Kültürel mirasın yansımaları
Bu kadim bilgeliğin günümüz Türk ve Çin toplumlarında nasıl yaşadığını görmek, iki kültürün canlı bir şekilde nasıl etkileşime devam ettiğini anlamamıza yardımcı olur. Her iki toplumda da, devlet-toplum ilişkisine dair bu antik öğretiler, modern kurumlar ve sosyal uygulamalarla yeniden şekillendirilmiştir. Modern Türkiye’de, “Hâkimiyet kayıtsız şartsız milletindir” ilkesi, Cumhuriyetin temel taşlarından biridir. Bu ilke, Guan Zhong’un düşüncesini de hatırlatmaktadır – yönetim meşruiyetini halktan alır. Benzer şekilde çağdaş Çin, “Halk için hizmet” ilkesini benimsemiş ve ekonomik kalkınma politikalarını halkın yaşam standartlarını yükseltmeye odaklamıştır.
“Xiaokang” (orta düzeyde refah) ve “ortak refah” kavramları, devletin ve toplumun ortak çıkarlarını bir araya getirme çabasının modern tezahürleridir. Türk ve Çin toplumları, “halkın çıkarlarını merkeze alma” anlayışıyla, kendi özgün modernleşme yollarını çizerken, geleneksel bilgeliklerini korumuşlardır. Bu durum, kültürel devamlılığın ve adaptasyonun mümkün olduğunu ve farklı medeniyetlerin kendi tarihsel köklerinden koparak değil, onları yeniden yorumlayarak ilerleyebileceğini göstermektedir.
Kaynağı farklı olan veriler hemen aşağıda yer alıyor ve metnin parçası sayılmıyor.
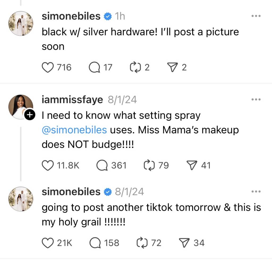Open more options for the holy grail reply
Screen dimensions: 272x260
[x=256, y=191]

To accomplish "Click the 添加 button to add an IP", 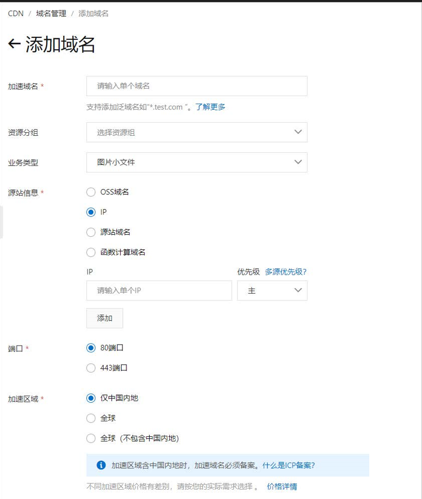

“Nerede birlik, orada dirlik”
Bu antik özdeyiş zaman ve mekânı aşmakta ve günümüzde de geçerliliğini korumaktadır. Bize, kültürel biçimler farklı olsa da, insanlığın adalet, paylaşım ve iyi yönetim özleminin evrensel olduğunu hatırlatmaktadır. Türk kültüründe “Nerede birlik, orada dirlik” şeklinde ifade edilen kadim anlayış, Çin geleneksel düşüncesindeki “uyum içinde farklılık” kavramıyla benzerlik göstermektedir. Her iki düşünce de farklılıklara saygı gösterirken ortak fayda ve işbirliği arayışının önemini vurgular. Büyük Türk düşünürü Yunus Emre’nin “Gelin tanış olalım, işi kolay kılalım” sözü de iletişim ve anlayışı teşvik ederek, Çin’in “yeryüzündeki herkes kardeştir” anlayışıyla benzer bir düşünceyi dile getirmekte ve her iki kültürün de insan ilişkilerinde uyuma verdiği önemi yansıtmaktadır.
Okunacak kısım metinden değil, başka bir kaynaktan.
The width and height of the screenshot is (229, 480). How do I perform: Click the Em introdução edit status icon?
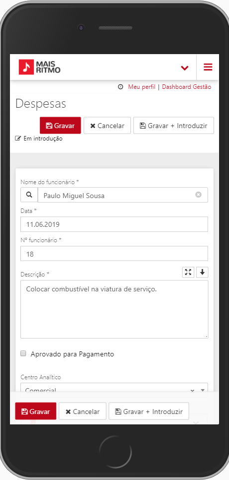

Günümüz dünyasında, Çin ve Türkiye antik İpek Yolu üzerindeki önemli ülkeler olarak derin tarihsel bağlara ve geniş işbirliği imkânlarına sahiptir. Çin’in porselen sanatı ile Türkiye’nin çini işçiliği, Çin’in kâğıt kesme sanatı ile Türkiye’nin karagöz oyunu, Çin’in ipek işlemeciliği ile Türkiye’nin halı dokumacılığı, bu geleneksel zanaatlar sadece iki ülkenin kültürel hazineleri değil aynı zamanda iki halk arasındaki duygusal bağı güçlendiren köprülerdir. Bu kültürel semboller aracılığıyla gerçekleşen etkileşim ve kaynaşma iki ülkenin geleneksel bilgeliğini daha iyi anlamamızı sağlayabilir.